__WHAT IS REQUIRED__.
Convert the material from the line containing "I will coord(371,116)." up to and including the line containing "I will 72,100." into a Markdown table with two columns, Row (a running number) and Line (the line itself). Leave out any blank lines.

__MATERIAL SUPPLIED__.
- - - - - - -
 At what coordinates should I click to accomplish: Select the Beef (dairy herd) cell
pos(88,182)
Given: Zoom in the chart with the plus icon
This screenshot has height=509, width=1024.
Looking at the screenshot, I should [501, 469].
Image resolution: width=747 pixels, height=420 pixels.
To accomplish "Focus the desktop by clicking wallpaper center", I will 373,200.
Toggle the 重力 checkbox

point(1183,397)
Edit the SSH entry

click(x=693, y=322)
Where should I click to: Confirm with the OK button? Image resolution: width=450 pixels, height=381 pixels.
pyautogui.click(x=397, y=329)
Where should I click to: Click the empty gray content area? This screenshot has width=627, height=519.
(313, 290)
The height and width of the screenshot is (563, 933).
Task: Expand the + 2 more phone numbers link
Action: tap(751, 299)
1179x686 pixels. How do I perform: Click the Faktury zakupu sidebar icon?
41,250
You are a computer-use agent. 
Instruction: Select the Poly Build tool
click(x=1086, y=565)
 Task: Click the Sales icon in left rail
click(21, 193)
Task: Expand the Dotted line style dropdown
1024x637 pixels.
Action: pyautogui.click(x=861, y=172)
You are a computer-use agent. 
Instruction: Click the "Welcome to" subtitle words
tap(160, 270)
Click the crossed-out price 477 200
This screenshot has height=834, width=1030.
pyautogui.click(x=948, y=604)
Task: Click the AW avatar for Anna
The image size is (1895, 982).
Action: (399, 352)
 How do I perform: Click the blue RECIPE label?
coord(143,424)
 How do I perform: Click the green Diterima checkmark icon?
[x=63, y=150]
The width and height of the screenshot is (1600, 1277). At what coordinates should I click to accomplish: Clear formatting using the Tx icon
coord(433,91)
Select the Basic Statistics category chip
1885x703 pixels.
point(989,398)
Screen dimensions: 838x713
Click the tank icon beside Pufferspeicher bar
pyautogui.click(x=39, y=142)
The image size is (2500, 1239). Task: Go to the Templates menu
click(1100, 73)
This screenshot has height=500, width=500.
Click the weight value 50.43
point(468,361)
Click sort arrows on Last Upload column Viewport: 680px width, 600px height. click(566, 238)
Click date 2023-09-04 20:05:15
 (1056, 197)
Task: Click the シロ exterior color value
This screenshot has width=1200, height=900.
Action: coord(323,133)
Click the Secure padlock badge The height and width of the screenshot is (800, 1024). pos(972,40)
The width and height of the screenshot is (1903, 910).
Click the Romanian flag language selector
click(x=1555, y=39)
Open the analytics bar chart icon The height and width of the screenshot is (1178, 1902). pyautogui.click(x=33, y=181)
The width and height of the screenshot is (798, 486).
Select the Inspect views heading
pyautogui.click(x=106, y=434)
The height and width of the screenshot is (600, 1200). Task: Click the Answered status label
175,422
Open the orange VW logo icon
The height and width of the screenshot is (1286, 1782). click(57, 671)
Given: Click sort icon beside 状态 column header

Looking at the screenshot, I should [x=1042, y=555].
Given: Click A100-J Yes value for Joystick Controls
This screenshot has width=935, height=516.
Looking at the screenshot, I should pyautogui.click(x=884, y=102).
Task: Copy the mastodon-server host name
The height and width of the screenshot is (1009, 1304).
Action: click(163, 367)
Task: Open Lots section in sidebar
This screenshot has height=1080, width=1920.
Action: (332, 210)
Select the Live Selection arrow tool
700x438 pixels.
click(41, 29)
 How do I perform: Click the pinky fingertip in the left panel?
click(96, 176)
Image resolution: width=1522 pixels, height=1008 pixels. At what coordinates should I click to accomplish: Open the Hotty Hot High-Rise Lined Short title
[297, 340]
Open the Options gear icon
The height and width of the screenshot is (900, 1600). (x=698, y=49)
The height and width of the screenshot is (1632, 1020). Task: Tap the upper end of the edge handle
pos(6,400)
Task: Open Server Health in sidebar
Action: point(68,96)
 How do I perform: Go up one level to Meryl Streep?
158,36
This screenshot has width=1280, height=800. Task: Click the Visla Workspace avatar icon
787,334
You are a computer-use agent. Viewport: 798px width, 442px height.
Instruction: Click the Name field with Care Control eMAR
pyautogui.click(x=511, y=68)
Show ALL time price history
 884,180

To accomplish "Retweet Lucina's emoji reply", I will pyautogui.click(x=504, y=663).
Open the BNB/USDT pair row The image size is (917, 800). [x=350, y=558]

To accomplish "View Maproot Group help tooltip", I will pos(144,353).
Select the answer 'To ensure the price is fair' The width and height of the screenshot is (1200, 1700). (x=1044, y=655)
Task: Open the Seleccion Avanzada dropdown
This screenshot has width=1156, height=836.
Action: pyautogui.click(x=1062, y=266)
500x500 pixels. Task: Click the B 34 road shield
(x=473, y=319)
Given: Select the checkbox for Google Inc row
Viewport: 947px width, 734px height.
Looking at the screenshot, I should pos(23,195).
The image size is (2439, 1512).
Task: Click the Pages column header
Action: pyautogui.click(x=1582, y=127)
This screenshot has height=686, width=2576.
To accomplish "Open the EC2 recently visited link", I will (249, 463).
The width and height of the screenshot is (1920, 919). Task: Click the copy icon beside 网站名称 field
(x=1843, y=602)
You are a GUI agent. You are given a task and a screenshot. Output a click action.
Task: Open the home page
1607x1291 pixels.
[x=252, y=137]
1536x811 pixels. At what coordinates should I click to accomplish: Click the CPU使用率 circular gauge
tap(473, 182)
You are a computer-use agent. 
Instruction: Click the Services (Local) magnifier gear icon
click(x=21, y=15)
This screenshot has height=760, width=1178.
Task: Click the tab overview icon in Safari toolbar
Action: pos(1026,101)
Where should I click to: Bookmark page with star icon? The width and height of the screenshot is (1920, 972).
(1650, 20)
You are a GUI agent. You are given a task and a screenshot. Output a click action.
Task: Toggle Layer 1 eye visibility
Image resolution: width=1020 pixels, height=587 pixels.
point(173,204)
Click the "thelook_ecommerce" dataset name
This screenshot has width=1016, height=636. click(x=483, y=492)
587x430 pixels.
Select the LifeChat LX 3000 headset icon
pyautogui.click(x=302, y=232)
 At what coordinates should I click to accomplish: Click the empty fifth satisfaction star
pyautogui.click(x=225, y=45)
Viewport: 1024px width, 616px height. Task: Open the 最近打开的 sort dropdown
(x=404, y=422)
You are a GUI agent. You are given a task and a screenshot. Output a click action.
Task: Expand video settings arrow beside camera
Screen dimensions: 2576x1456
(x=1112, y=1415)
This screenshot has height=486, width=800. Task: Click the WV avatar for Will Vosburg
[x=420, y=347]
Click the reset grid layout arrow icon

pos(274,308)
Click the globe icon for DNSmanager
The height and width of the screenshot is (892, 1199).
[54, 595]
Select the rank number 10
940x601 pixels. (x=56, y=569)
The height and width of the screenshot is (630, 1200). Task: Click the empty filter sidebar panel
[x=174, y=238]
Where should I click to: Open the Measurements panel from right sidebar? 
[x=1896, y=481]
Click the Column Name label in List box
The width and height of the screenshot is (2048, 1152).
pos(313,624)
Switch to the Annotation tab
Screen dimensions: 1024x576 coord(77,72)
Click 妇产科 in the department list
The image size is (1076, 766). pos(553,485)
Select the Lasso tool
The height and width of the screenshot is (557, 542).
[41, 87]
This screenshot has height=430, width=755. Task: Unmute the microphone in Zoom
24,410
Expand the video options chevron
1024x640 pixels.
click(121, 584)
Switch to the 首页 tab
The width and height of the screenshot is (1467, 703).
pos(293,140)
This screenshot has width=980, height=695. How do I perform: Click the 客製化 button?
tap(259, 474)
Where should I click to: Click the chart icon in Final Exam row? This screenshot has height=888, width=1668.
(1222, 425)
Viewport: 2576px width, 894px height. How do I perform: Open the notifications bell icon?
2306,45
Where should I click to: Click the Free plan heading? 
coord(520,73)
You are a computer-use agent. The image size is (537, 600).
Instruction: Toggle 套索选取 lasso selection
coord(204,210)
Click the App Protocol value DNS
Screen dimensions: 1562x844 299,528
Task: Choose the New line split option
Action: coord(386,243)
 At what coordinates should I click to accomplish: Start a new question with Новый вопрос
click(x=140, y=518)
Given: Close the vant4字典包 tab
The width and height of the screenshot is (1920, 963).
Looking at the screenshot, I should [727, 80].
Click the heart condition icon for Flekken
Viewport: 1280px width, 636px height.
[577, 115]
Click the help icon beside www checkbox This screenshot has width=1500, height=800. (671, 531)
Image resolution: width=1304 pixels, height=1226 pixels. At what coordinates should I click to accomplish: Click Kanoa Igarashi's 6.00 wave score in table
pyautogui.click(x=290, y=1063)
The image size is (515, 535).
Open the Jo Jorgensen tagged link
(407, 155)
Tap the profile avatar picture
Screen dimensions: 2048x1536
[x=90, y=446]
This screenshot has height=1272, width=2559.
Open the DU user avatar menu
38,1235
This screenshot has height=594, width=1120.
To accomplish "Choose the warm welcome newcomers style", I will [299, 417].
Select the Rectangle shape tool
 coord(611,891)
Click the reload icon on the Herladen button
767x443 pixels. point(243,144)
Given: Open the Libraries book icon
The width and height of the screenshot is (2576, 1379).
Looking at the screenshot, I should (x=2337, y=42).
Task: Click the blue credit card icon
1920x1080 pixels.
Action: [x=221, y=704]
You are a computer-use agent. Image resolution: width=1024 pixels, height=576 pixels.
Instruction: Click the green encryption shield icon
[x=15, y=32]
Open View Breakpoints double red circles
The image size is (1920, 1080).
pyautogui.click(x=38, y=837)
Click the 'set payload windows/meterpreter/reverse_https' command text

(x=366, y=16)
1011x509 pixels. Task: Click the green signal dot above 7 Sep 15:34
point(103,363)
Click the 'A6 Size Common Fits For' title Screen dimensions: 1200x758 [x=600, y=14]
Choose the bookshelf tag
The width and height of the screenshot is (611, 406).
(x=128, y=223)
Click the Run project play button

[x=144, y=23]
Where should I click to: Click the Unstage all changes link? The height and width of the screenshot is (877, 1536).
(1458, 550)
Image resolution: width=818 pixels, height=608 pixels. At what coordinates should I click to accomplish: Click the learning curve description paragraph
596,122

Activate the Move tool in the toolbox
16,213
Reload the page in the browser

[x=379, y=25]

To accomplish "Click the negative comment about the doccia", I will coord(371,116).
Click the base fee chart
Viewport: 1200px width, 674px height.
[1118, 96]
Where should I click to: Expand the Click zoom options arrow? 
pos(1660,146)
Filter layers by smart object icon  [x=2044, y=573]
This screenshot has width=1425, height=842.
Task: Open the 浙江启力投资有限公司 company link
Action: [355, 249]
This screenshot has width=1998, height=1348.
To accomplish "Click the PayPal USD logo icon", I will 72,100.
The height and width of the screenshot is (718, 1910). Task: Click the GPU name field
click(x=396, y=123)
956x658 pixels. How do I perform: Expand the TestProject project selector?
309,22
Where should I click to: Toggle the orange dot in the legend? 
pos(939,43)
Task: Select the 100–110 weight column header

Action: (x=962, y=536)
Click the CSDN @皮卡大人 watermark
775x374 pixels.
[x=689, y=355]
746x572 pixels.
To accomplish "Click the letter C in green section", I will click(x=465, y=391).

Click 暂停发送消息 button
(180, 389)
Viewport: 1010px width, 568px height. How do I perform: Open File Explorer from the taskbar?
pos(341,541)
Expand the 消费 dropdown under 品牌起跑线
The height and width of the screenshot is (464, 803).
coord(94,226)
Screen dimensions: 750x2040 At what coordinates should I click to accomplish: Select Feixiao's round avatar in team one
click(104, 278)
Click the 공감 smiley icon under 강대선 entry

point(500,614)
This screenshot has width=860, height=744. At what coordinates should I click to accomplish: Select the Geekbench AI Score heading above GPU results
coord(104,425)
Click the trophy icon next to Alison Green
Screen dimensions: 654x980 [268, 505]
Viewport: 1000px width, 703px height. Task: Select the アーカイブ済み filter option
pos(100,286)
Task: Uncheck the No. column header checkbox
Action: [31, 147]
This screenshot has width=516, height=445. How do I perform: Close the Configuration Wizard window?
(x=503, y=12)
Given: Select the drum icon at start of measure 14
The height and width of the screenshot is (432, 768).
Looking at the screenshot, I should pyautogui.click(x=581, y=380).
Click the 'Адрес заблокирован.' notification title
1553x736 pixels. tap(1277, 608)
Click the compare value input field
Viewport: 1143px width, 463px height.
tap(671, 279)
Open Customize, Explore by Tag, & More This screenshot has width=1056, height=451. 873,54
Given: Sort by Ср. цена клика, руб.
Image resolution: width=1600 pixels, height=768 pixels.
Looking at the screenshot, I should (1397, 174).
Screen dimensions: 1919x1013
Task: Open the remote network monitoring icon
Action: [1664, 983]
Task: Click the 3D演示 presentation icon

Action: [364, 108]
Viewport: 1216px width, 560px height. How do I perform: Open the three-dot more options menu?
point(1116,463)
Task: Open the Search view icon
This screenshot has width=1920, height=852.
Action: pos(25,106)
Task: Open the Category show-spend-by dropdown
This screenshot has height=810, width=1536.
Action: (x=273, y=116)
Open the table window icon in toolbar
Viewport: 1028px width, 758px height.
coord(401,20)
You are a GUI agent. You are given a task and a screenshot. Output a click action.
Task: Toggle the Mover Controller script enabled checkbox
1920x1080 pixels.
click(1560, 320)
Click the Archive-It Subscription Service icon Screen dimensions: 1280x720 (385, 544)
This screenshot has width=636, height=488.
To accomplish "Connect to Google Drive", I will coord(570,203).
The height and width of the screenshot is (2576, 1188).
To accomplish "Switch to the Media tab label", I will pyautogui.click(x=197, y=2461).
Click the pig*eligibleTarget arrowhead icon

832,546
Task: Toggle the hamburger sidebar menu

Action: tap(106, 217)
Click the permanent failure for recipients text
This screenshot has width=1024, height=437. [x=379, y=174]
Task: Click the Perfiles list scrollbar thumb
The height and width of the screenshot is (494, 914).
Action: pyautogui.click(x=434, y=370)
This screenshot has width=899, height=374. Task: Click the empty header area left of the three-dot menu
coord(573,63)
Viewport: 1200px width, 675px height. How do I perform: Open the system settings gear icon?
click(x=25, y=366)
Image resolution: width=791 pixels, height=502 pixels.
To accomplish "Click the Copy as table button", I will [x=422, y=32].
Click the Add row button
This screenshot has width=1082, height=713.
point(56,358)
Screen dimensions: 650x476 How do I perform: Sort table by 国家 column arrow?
- - - - - - -
__REPLY__.
| Row | Line |
|---|---|
| 1 | To accomplish "Click the negative comment about the doccia", I will coord(371,116). |
| 2 | Click the base fee chart |
| 3 | Viewport: 1200px width, 674px height. |
| 4 | [1118, 96] |
| 5 | Where should I click to: Expand the Click zoom options arrow?  |
| 6 | pos(1660,146) |
| 7 | Filter layers by smart object icon  [x=2044, y=573] |
| 8 | This screenshot has width=1425, height=842. |
| 9 | Task: Open the 浙江启力投资有限公司 company link |
| 10 | Action: [355, 249] |
| 11 | This screenshot has width=1998, height=1348. |
| 12 | To accomplish "Click the PayPal USD logo icon", I will 72,100. |